Remember that coding should be done in Spyder using the understandinggis virtual environment. If you want to install the environment on your own computer, you can do so using the instructions here.

You do not have to run every bit of code in this document. Read through it, and have a go where you feel it would help your understanding. If I explicitly want you to do something, I will write an instruction that looks like this:

This is an instruction.

### Shortcuts: Part 1Part 2

In which we learn to determine whether or not something is visible, as well as speed up our raster processing by replacing geometry with simple graphics algorithms.

# Part 1

Last week we began our examination of raster data formats through the creation of a simple flood-fill algorithm. This week we will extend this and learn to calculate visibility - i.e. whether or not something is visible from a given location. Visibility analysis is extremely common in GIS, which makes it all the more surprising how little it is understood by GIS practitioners and decision makers!

One of the interesting things about visibility analysis in GIS is that there are a great deal of different approaches to it, with varying levels of accuracy and speed. A comparison of some common approaches is given by Kaučič and Zalik (2002). This week, we will be using a simplified version of a Viewshed algorithm(written by Jonny Huck) to make it run faster, which is similar to the 8WS approach described in the paper.

One of the key features of this approach is that we will once again exploit working in image space in order to allow us to replace complex geometric calculations with simple graphics algorithms in order make our code more efficient (just as we did with the flood fill algorithm last time). Many of these algorithms were created in the early days of computer graphics, and so are designed to be extremely efficient (as computer power was so limited at the time).

Specifically, we will use two algorithms:

• Bresenham’s Line algorithm, which draws a line across a surface from one pixel to another.
• Midpoint Circle algorithm (a.k.a. Bresenham’s Circle Algorithm), which draws a circle of a given size (in pixels) around a given pixel.

These algorithms are extremely efficient because they allow us to draw lines and circles simply using the + and - operators, completely avoiding the use of trigonometry, which would be much more complex (see here to remind yourself how this would work using point offsets).

We will not be implementing the Bresenham’s Line or Midpoint Circle algorithms directly - instead we will use the implementations that are provided by the draw module of the scikit-image library, which contains a range of functions for image processing in Python. This will allow us to focus on the details of the visibility calculation itself (which we cover in Part 2). However, if you want to know more about these algorithms, you can read about both of them in the original paper by Bresenham (1965).

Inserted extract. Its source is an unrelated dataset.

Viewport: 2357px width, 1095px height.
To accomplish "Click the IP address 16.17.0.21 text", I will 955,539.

Because we can apply algorithms like those provided in scikit-image, it is quite a good rule of thumb for raster-based algorithms that the more work you can do in Image Space, the faster your code could be. Also remember the golden rule to help avoid errors - try to work entirely in either image space or coordinate space - avoid mixing and matching if you can!

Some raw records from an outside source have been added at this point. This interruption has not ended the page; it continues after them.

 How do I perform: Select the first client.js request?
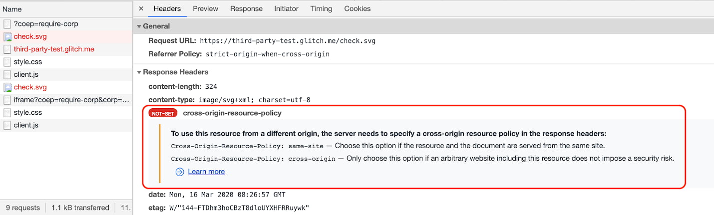tap(26, 74)
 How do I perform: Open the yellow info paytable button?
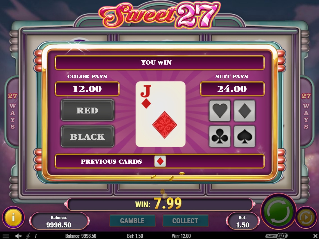coord(13,217)

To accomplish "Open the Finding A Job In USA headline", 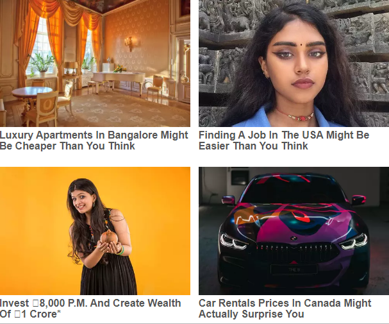I will coord(284,141).
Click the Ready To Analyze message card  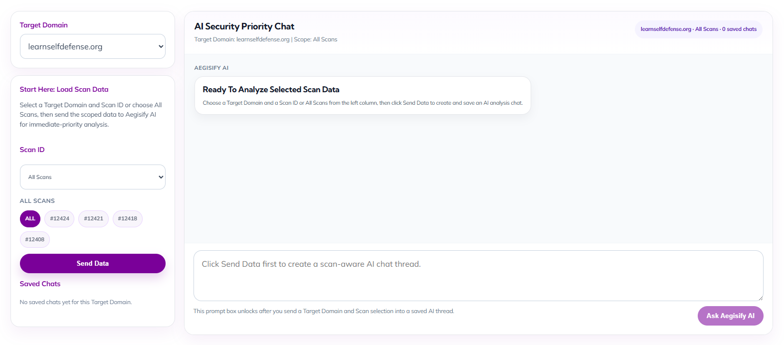coord(363,95)

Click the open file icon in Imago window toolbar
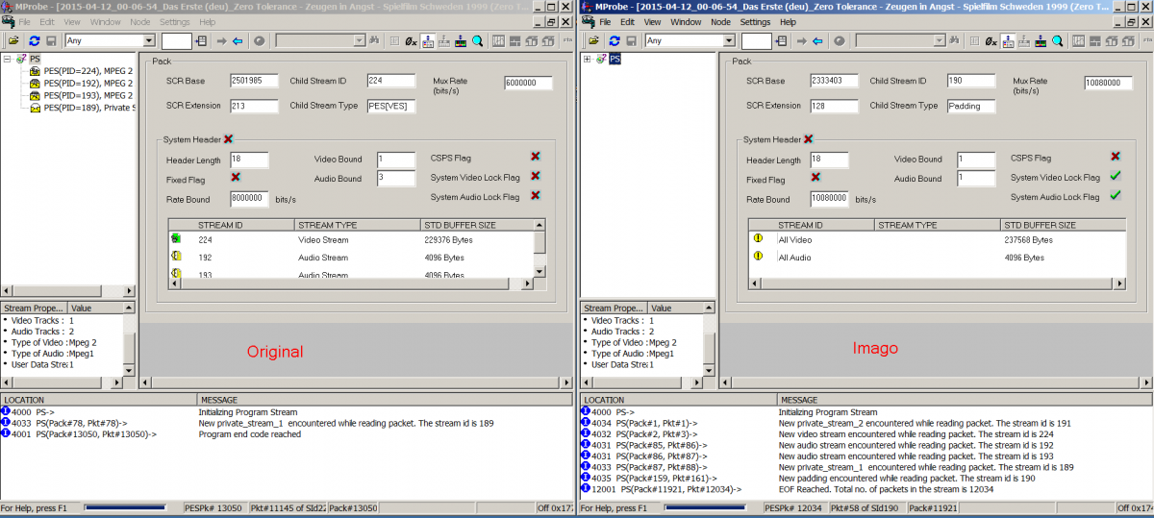point(594,41)
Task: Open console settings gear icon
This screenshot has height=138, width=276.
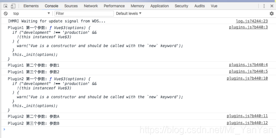Action: [271, 13]
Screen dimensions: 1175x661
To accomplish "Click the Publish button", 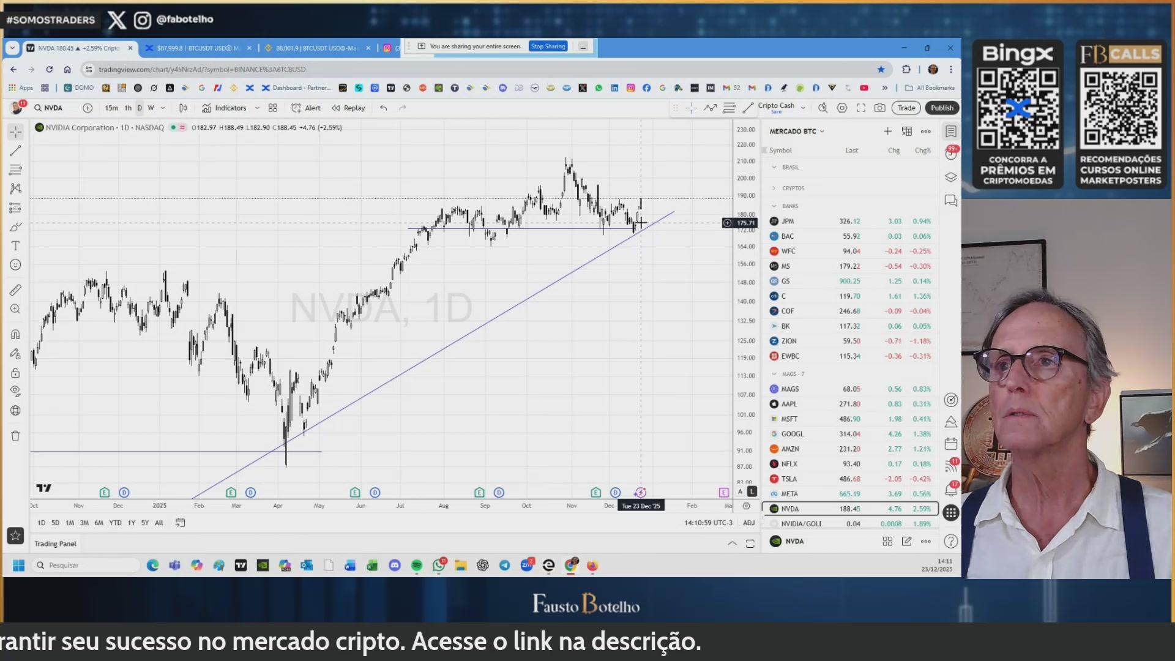I will tap(942, 108).
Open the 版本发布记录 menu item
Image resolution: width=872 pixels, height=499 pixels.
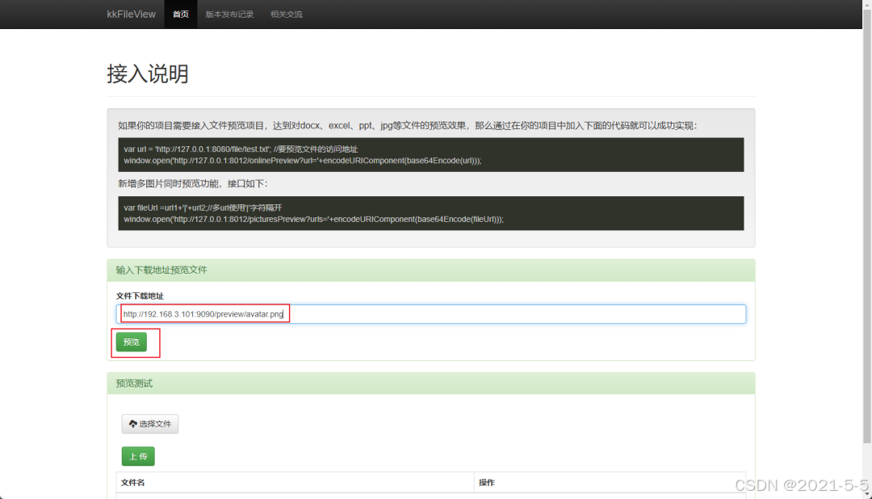click(228, 14)
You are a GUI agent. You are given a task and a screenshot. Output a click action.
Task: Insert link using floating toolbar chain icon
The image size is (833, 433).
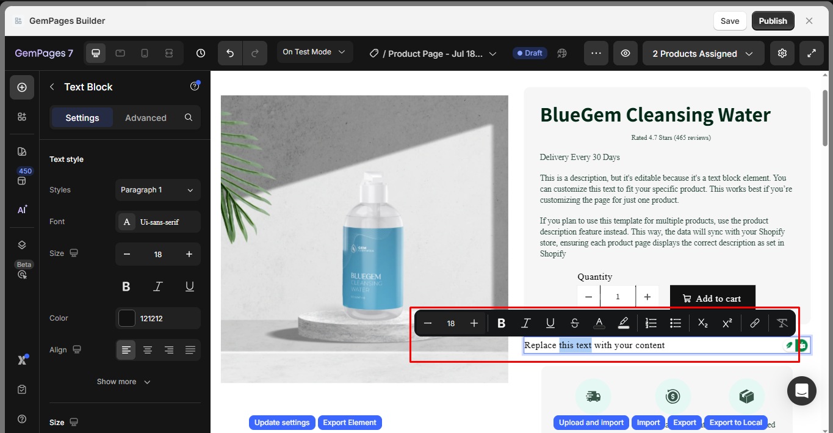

Take a look at the drawing algorithms available in scikit-image they might come in handy in the future…

### CRS

As with last week, our data are already projected to the British National Grid (EPSG: 27700) - a local conformal projected CRS designed by Ordnance Survey for general use in Great Britain. For this reason, we do not need to select a CRS this week, as we know that this is an acceptable CRS for use in our area of interest (the Lake District).

### Setting up a new Raster Layer

Last week, we learned how to open a raster layer and make a blank copy of it using the zeros() function from numpy. Let’s set one of those up now using the same dataset (Lake District, Cumbria, UK), just as we did last week:

from numpy import zeros
from rasterio import open as rio_open
from rasterio.plot import show as rio_show
from matplotlib.pyplot import subplots, savefig
from matplotlib.colors import LinearSegmentedColormap

# open the elevation data file
with rio_open("../data/helvellyn/Helvellyn-50.tif") as dem:

# read the data out of band 1 in the dataset
dem_data = # COMPLETE THIS LINE

# create a new 'band' of raster data the same size
output = # COMPLETE THIS LINE

# plot the dataset
fig, my_ax = subplots(1, 1, figsize=(16, 10))

rio_show(
dem_data,
ax=my_ax,
transform = dem.transform,
)
rio_show(
output,
ax=my_ax,
transform=dem.transform,
cmap = LinearSegmentedColormap.from_list('binary_viewshed', [(0, 0, 0, 0), (1, 0, 0, 0.5)], N=2)
)
savefig('./out/bresenham.png', bbox_inches='tight')

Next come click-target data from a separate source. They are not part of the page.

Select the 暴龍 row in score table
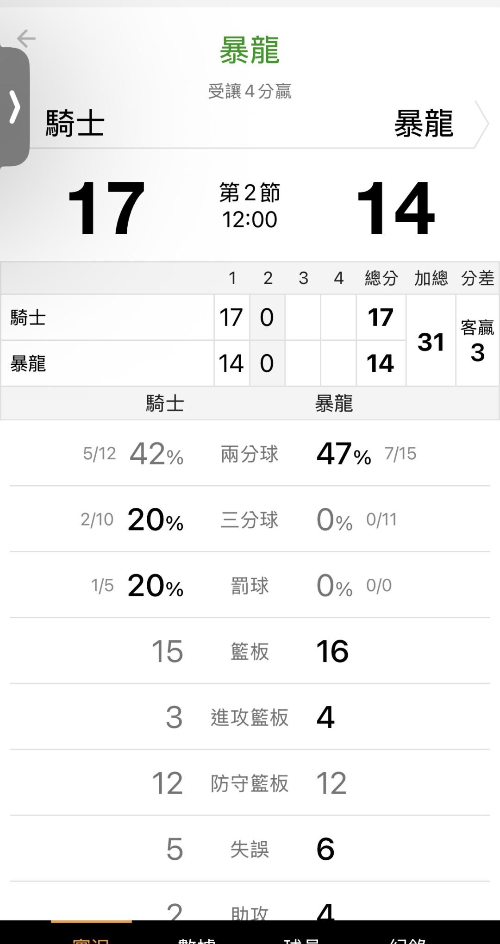Image resolution: width=500 pixels, height=944 pixels. click(106, 363)
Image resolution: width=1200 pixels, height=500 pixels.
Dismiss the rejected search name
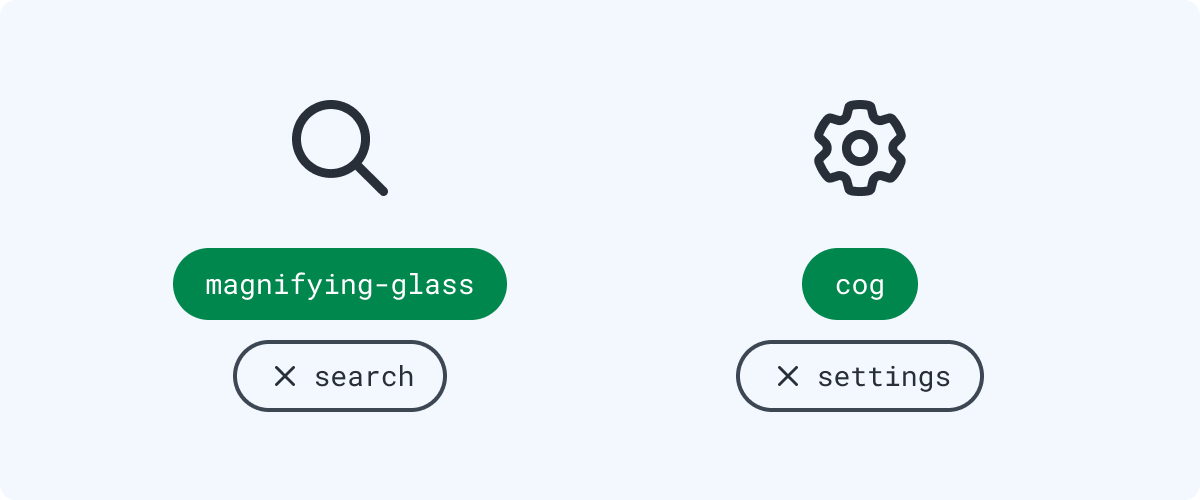click(x=285, y=376)
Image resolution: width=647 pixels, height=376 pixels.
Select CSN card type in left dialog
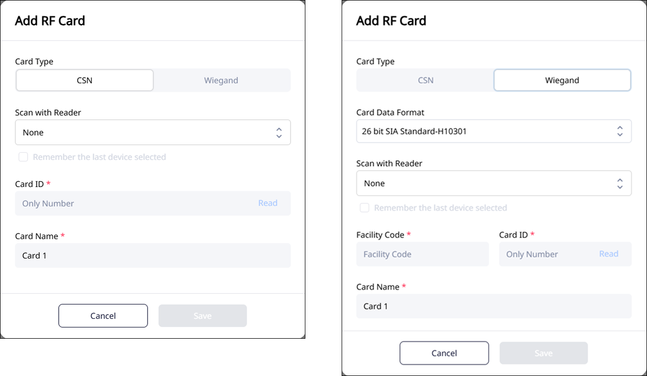click(x=85, y=80)
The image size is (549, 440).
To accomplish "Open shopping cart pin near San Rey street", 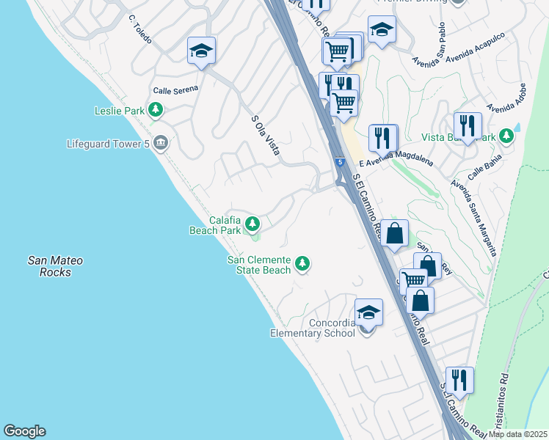I will pyautogui.click(x=413, y=282).
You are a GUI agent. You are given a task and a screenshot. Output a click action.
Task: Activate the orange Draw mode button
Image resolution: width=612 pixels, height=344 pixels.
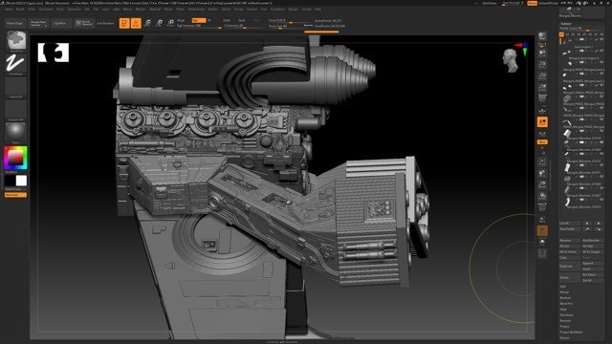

Create a new file called bresenham.py in your week8 directory, add the above snippet, making sure to complete the missing lines, and run it

Remember that we used LinearSegmentedColormap from the matplotlib.colors library to create our own colormap, in which values of 0 are set to transparent black (0, 0, 0, 0), and values of 1 are set to a different colour. Last week we chose a shade of blue (to represent flood water), this week we will use semi- red (1, 0, 0, 0.5)

Make sure that you understand the above (if not, refer back to the last practical!) and then run your code

If all goes to plan, you should have a map of the DEM (because the new image is all 0s, and so completely transparent):

### Drawing to your new Raster Layer

#### Drawing a Point

Now we have an transparent layer laying perfectly over our map, and we know that any pixels that we set to 1 will appear as red.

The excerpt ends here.